In this episode, Kate is talking about all things shortbread: where it comes from, the basic technique involved in making it at home and the myriad options when it comes to flavour.
A lot of these recipes were found via the wonderful baking podcast Preheated, which ended recently. Thank you to Andrea and Stefin for bringing so much joy into my life, despite never having met you.
Nigella Lawson’s Parmesan Shortbread: https://www.bbc.co.uk/food/recipes/parmesan_shortbreads_86971/amp
Diane Henry’s Cheddar and Hazelnut Shortbread: https://www.bbcgoodfood.com/recipes/cheddar-hazelnut-shortbread
Ruby Tandoh’s Tahini and Lemon Biscuits: https://www.nigella.com/recipes/guests/ruby-tandohs-tahini-lemon-biscuits
Just One Cookbook’s Black Sesame Cookies: https://www.justonecookbook.com/sesame-cookies/
Oleander + Palm’s London Fog Shortbread: http://oleanderandpalm.com/2012/08/london-fog-shortbread.html
Kate’s Suggested Recipes
Cocoa and Cardamom Shortbread
- Mix 260g plain flour, 1/2 tsp ground green cardamom and 40g good cocoa powder in a bowl.
- Add 200g cold cubed butter (salted by preference) to the bowl. Rub in using your fingertips, a food processor or a pastry blender.
- Stir in 100g sugar. Press into a lined ovenproof dish around 15cm x 10cm to achieve around 1cm thickness.
- Bake in a preheated oven at gas 5 / 190C / 170 fan for around 15-20 minutes until it starts to change colour slightly.
- Run a knife through the shortbread fresh out of the oven to make squares and leave to cool in the tin until barely warm, then turn out onto a wire rack to cool completely.
London Fog Shortbread (adapted from Oleander + Palm)
- Prepare 2 tablespoons/ 12g of earl grey tea leaves to create a fine consistency, perhaps using a pestle and mortar and picking out any “twiggy” bits, if necessary.

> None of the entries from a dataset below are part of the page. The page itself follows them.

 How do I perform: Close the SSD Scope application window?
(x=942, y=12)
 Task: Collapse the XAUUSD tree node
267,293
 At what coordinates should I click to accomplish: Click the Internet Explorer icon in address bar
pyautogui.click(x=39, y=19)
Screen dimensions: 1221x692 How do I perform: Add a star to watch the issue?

- Mix this with 300g plain/ all purpose flour.
- Add 200g cold cubed butter (salted by preference) to the bowl. Rub in. Stir in 85g icing sugar and 1 tablespoon of vanilla bean paste or extract. (You may need to sieve the sugar to avoid lumps.)

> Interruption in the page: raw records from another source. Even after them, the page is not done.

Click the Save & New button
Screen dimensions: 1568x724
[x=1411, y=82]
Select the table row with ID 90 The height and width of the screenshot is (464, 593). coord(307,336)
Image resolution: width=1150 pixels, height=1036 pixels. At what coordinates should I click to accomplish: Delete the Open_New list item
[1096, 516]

- Press into a lined ovenproof dish to achieve a 1cm thickness. Bake at gas 5/ 190C / 170 fan for 15-20 minutes until starting to turn golden. Score with a knife as soon as it is out of the oven to make squares. Leave in the dish to cool until barely warm, then turn out onto a wire rack to cool completely.